The Eisriesenwelt (German for "World of the Ice Giants") is a natural limestone ice cave located in Werfen, Austria, about 40 km south of Salzburg. It is the largest ice cave in the world extending more than 42km.

Eisriesenwelt Cave was created by the Salzach river as it flowed through the mountain eroding passageways nearly 100 million years ago. Over the course of thousands of years cracks and crevices in the limestone became more developed as water eroded the rocks away. In winter, when the air inside the mountain is warmer than outside, cold air streams into the mountain and reduces the temperature of the lower areas of the caves to below freezing point. In spring the water from melting snow seeps through the cracks in the rock and when it reaches the colder lower areas of the caves it freezes and turns slowly into the wonderful ice formations visible inside the caves.

Although the cave has a length of 42 km, only the first kilometer, the area that tourists are allowed to visit, is covered in ice. The rest of the cave is formed of limestone. Since the entrance to the caves is open year-round, chilly winter winds blow into the cave and freeze the snow inside. In summer, a cold wind from inside the cave blows toward the entrance and prevents the formations from melting.

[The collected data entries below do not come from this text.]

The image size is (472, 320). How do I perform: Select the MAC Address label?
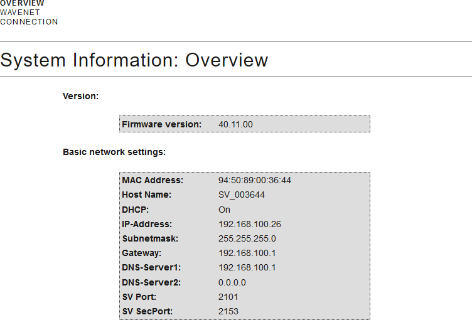153,180
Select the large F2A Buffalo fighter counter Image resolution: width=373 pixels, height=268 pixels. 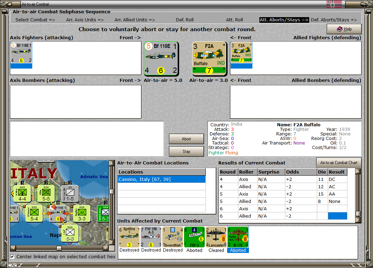(209, 58)
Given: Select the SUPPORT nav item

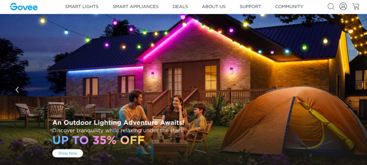Looking at the screenshot, I should point(250,7).
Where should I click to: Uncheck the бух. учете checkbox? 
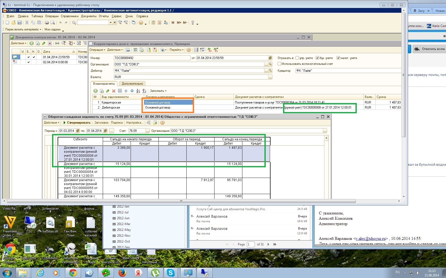click(317, 58)
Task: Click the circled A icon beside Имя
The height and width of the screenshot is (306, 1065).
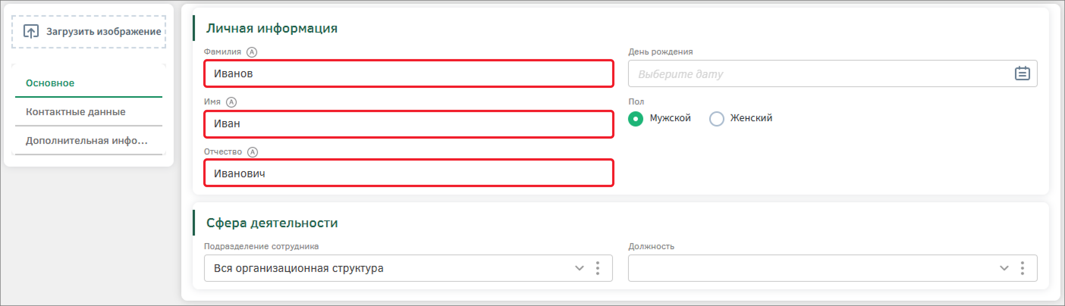Action: pos(231,102)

Eisriesenwelt was discovered by Anton Posselt, a natural scientist from Salzburg, in 1879. Before his discovery, the cave was known only to locals, who, believing that it was an entrance to Hell, refused to explore it. One year later he published a detailed report of his discovery in a mountaineering magazine, but the caves then slipped back into obscurity.

Alexander von Mörk, a speleologist from Salzburg, was one of the few people who remembered Posselt's discovery. He led several expeditions into the caves beginning in 1912, which were soon followed by other explorers. In 1920, a cabin for the explorers, Forscherhütte, was built and the first routes up the mountain were established. Tourists began to arrive soon after, attracted by the cave's sudden popularity. Later another cabin, the Dr. Oedl House, and paths from Werfen and Tänneck were constructed.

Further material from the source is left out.